For every line of the material below, check for the string "agent" and return the line if it is there.

[Opening Available data section]

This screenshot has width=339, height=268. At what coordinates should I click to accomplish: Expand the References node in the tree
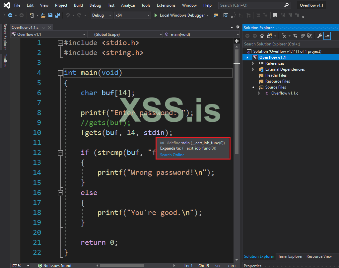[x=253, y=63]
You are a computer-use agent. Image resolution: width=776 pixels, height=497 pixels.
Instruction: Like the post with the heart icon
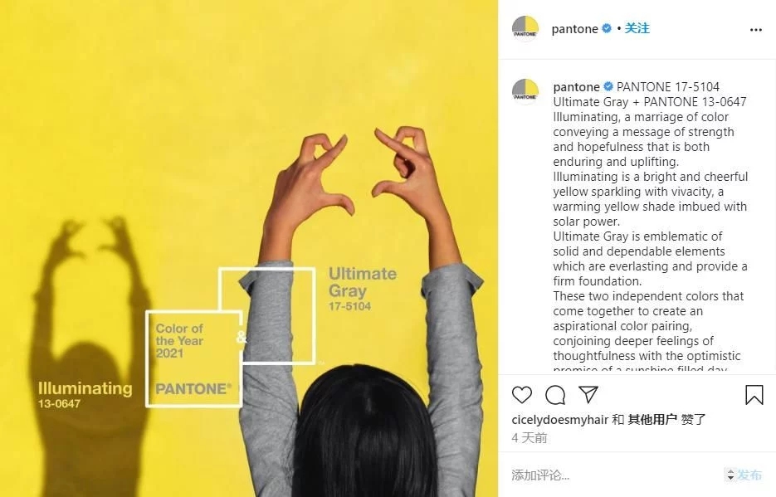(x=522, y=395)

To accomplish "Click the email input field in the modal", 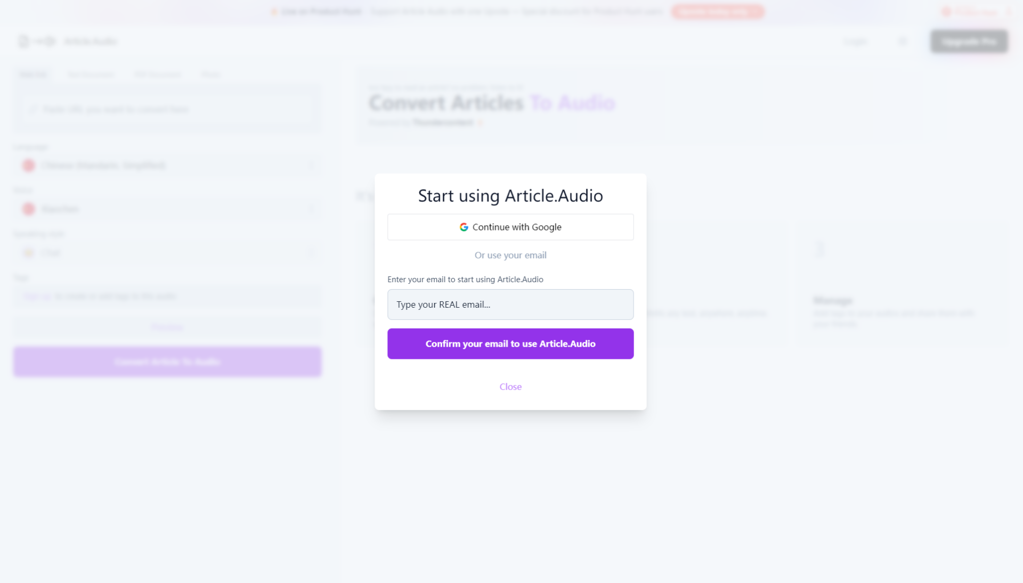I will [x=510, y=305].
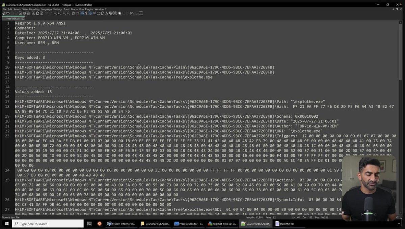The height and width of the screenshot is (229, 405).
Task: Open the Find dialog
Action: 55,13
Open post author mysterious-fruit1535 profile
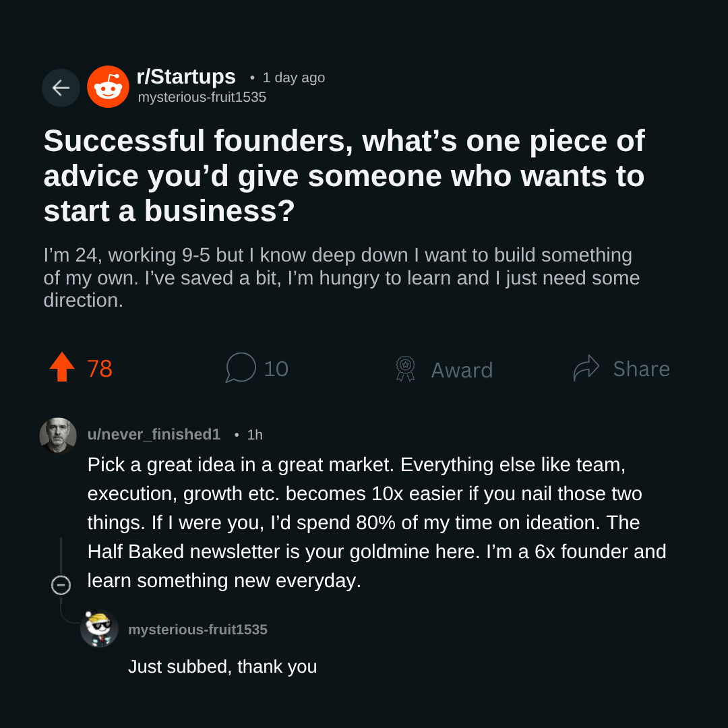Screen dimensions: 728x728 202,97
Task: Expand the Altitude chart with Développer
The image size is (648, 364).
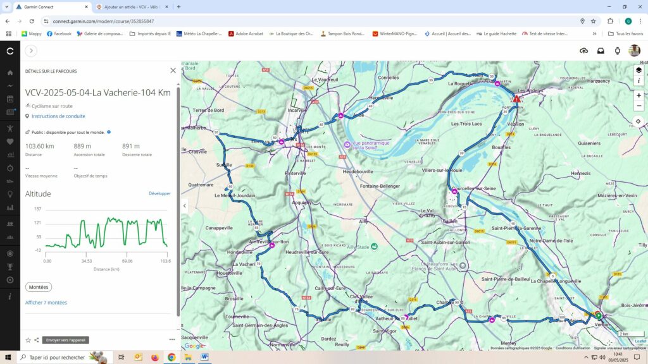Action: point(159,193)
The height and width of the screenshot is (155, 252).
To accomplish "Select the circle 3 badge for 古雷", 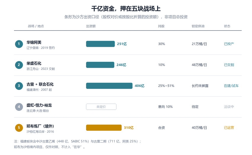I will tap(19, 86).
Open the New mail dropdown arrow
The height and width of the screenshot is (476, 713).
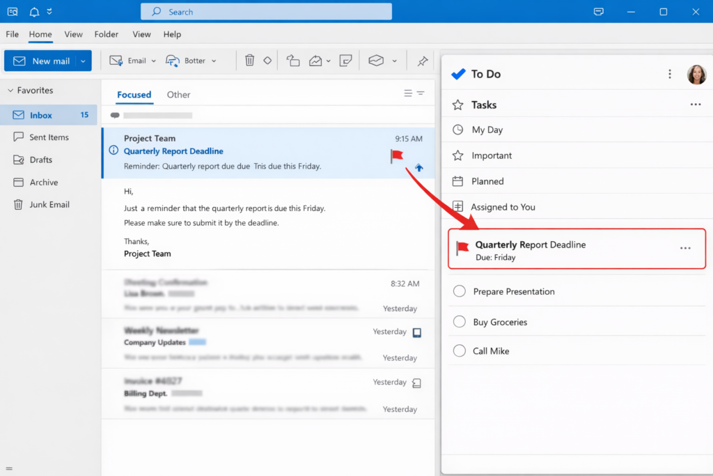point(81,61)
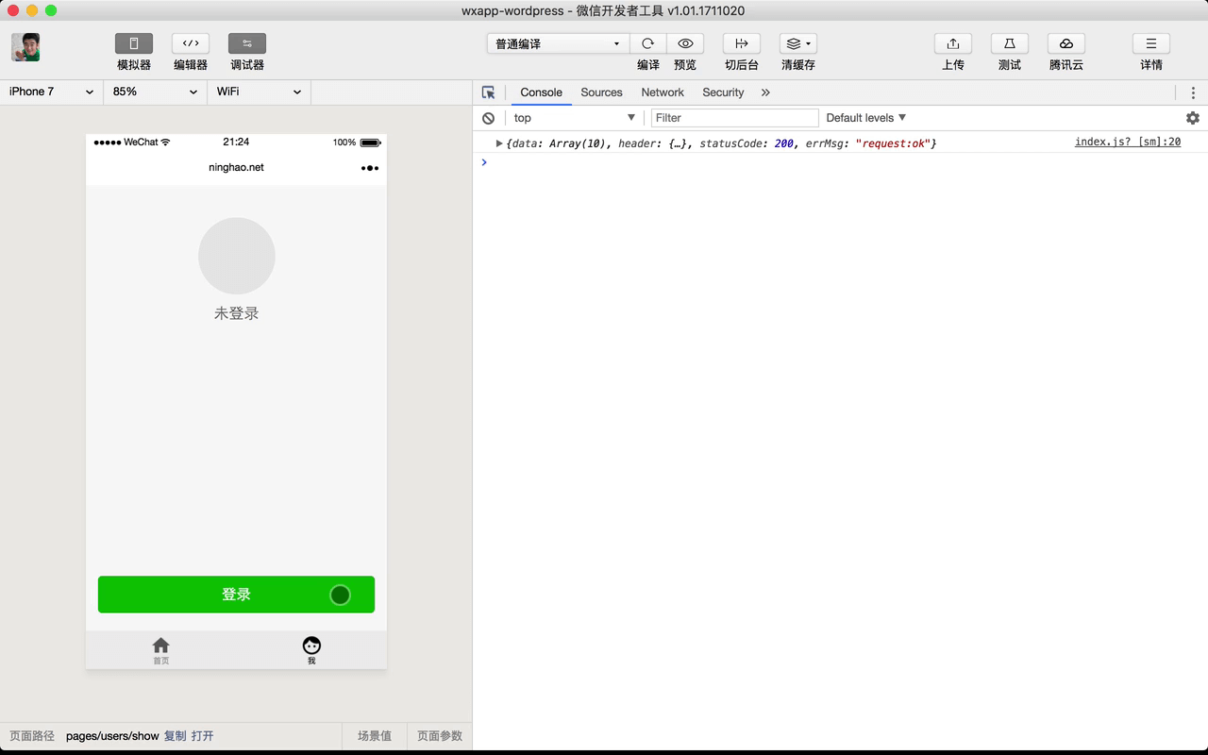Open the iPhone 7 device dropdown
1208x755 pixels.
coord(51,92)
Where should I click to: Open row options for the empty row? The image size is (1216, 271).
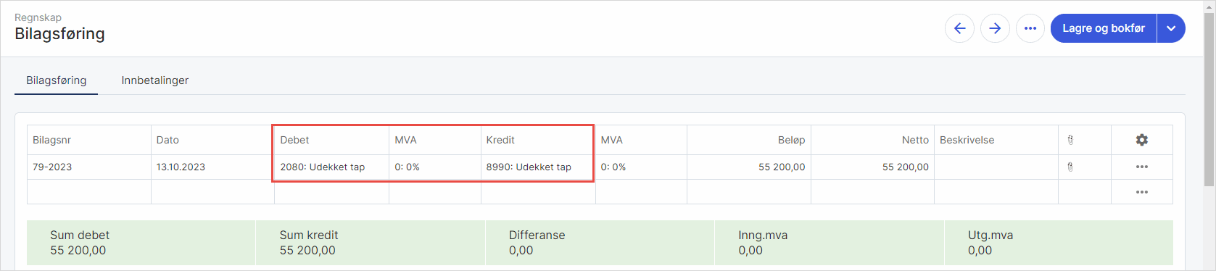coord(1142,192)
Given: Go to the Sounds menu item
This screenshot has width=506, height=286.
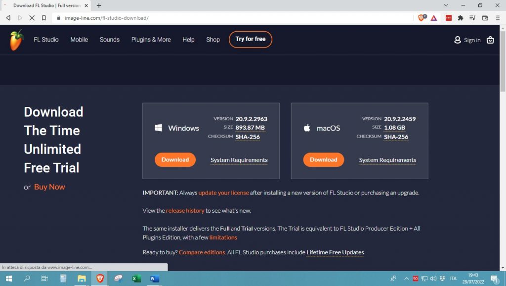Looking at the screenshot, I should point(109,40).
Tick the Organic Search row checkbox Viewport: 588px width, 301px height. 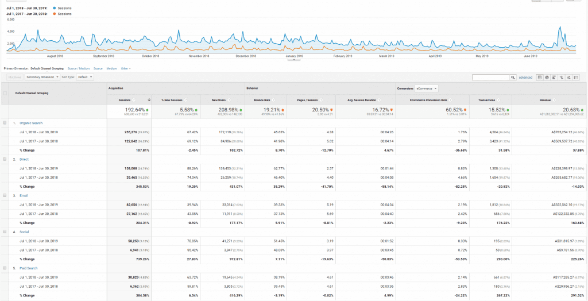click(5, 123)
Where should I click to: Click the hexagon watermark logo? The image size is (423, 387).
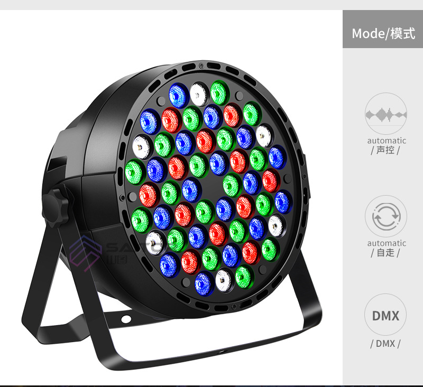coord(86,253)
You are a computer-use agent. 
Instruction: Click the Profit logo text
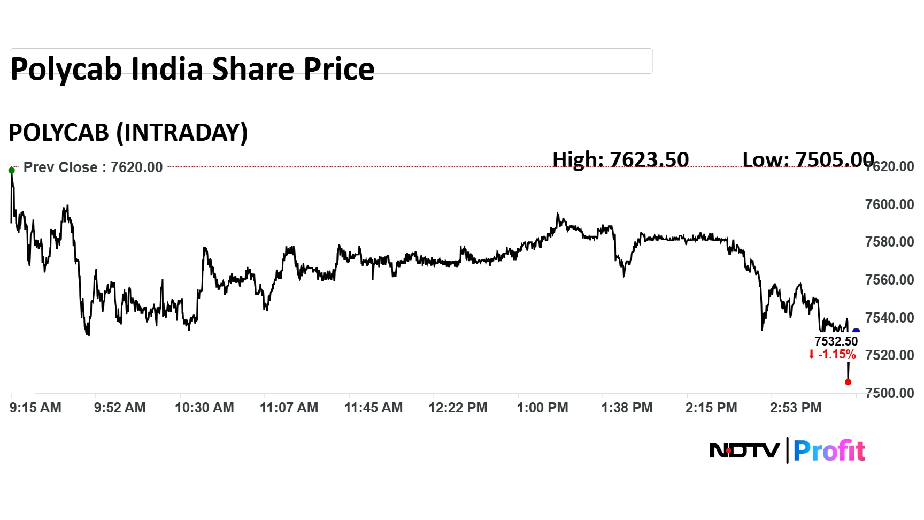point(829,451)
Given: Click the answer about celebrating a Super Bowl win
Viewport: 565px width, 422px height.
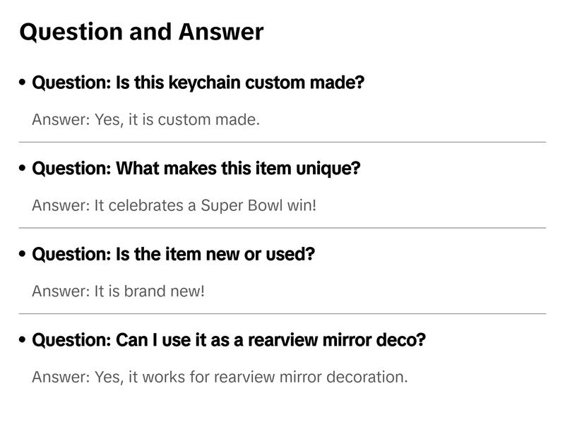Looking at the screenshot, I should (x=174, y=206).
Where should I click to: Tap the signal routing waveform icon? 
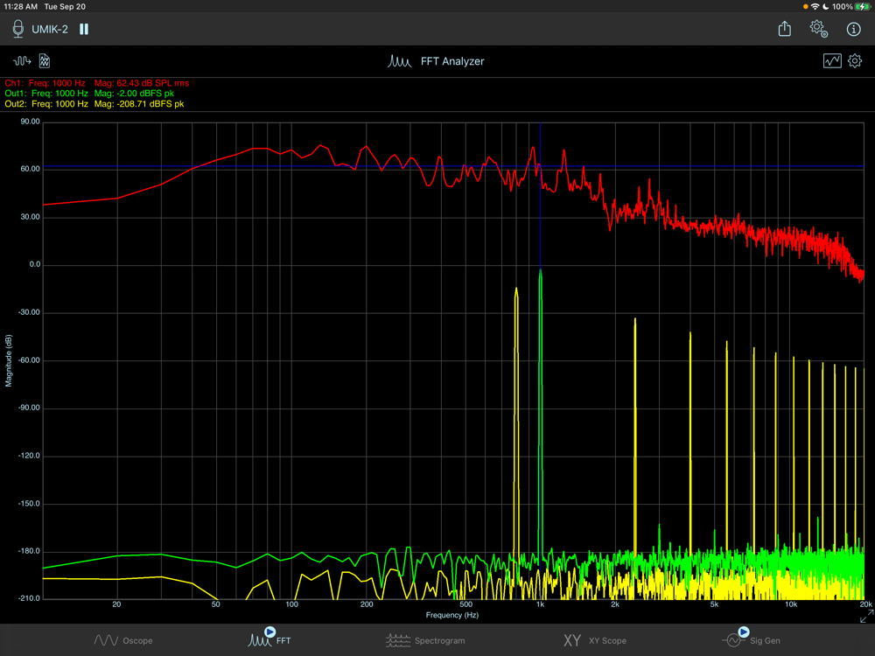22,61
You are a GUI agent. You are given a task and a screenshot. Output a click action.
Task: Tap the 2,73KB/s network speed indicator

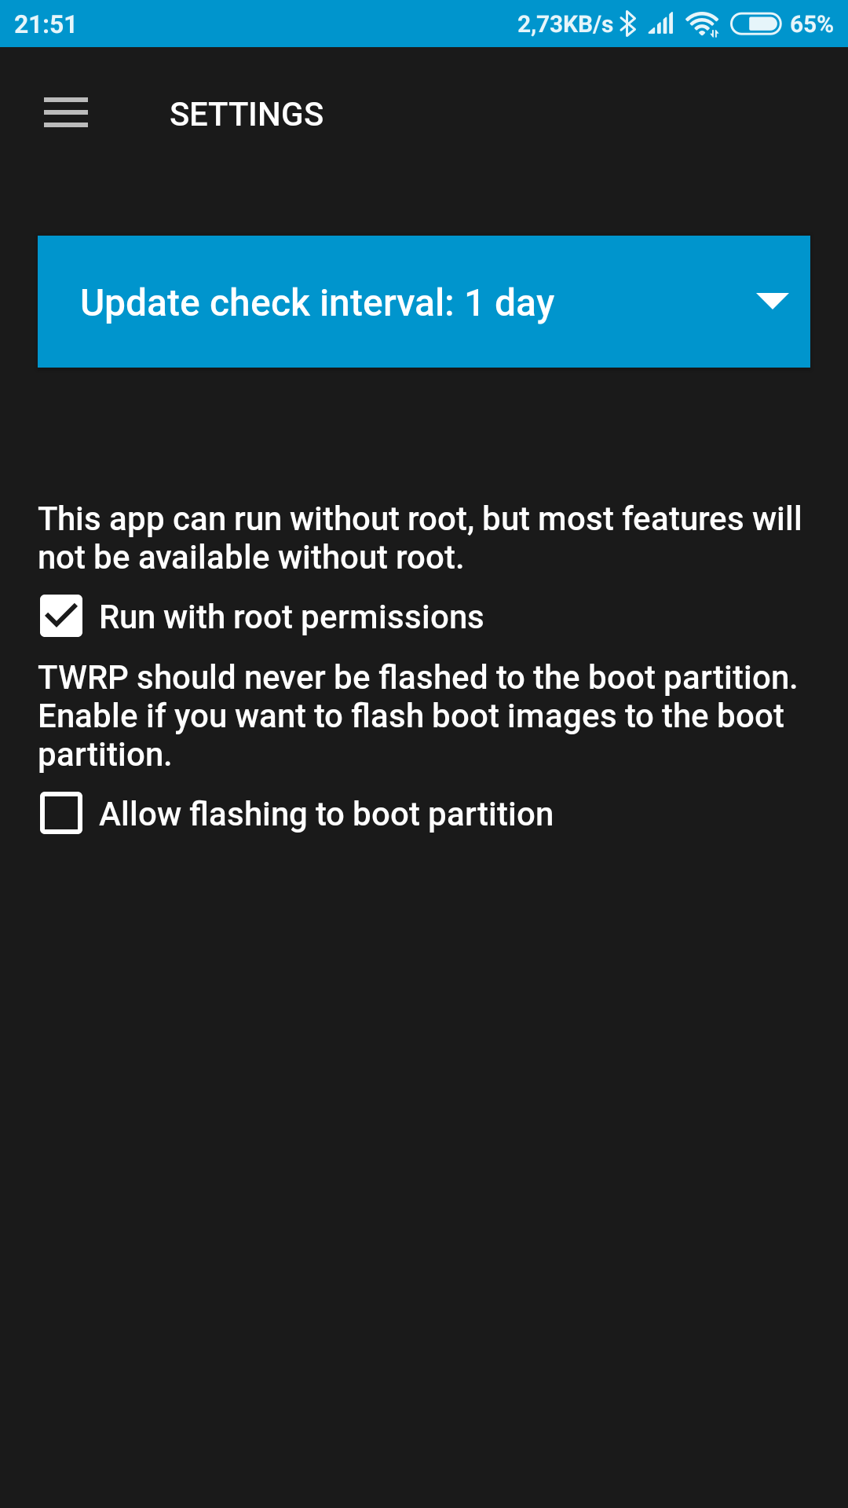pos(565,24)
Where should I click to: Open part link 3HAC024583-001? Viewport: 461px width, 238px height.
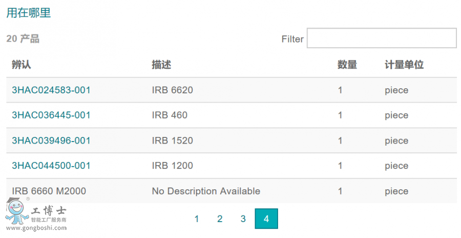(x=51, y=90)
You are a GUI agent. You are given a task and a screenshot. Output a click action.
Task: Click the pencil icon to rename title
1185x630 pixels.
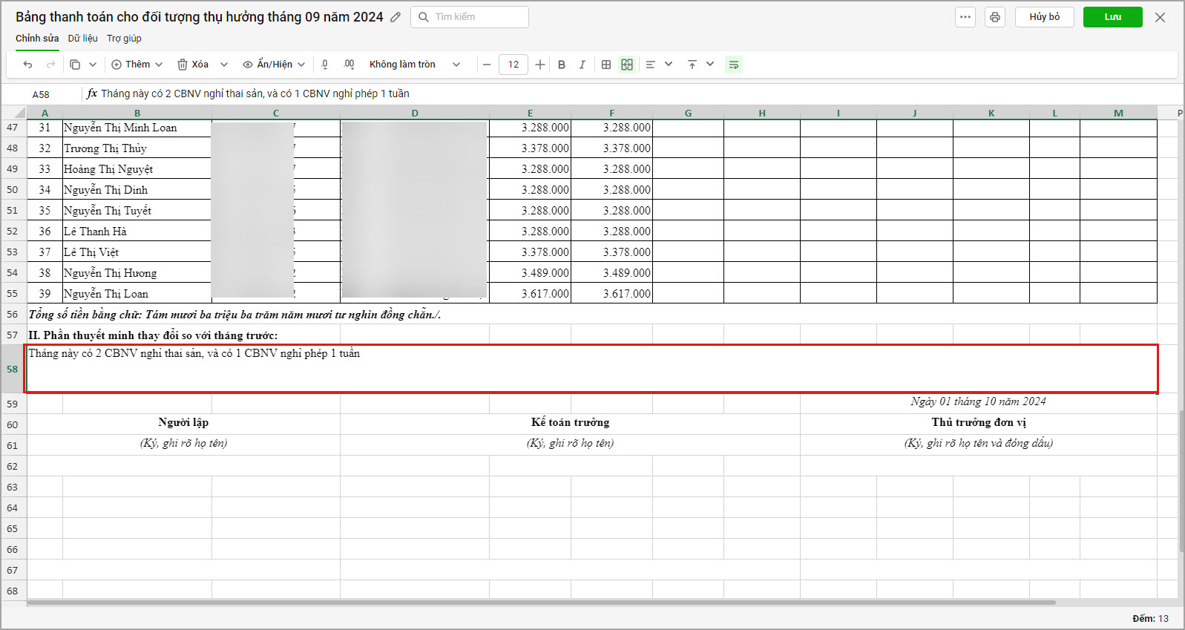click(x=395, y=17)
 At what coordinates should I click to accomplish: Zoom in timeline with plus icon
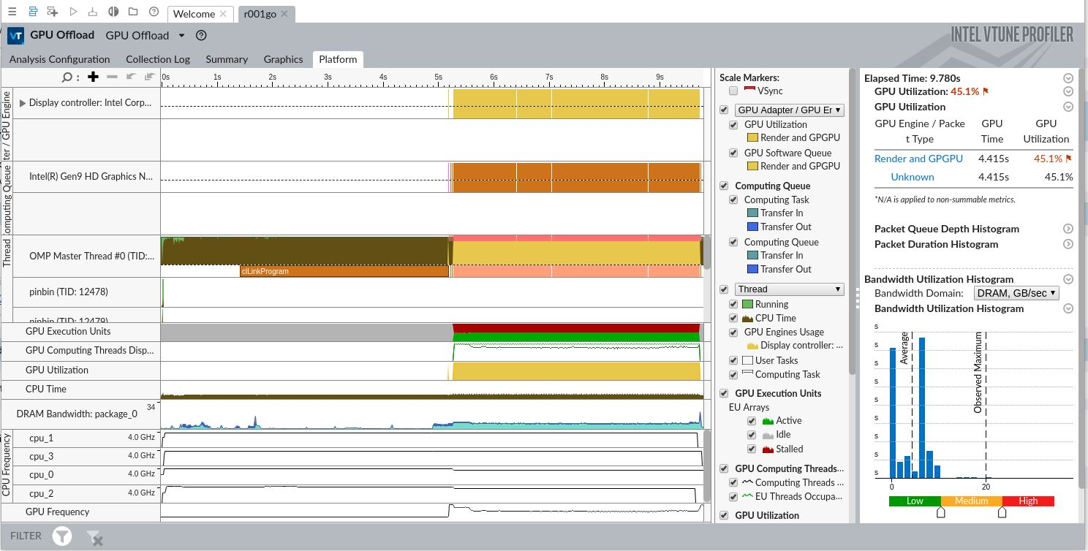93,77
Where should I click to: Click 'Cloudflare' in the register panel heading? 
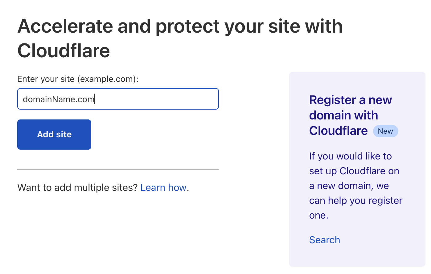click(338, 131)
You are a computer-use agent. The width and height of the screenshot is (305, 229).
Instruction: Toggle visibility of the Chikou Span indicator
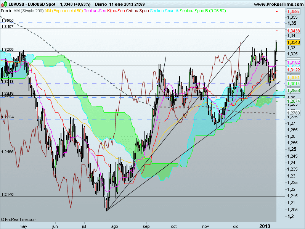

[Closing Available data section]

- Task result:
You are a computer-use agent. Image resolution: width=776 pixels, height=497 pixels.
You are a computer-use agent. 
You are a GUI agent. You are given a task and a screenshot. Output a click action.
You are a GUI agent. You are given a task and a screenshot. Output a click action.
You are a computer-use agent. The width and height of the screenshot is (305, 229).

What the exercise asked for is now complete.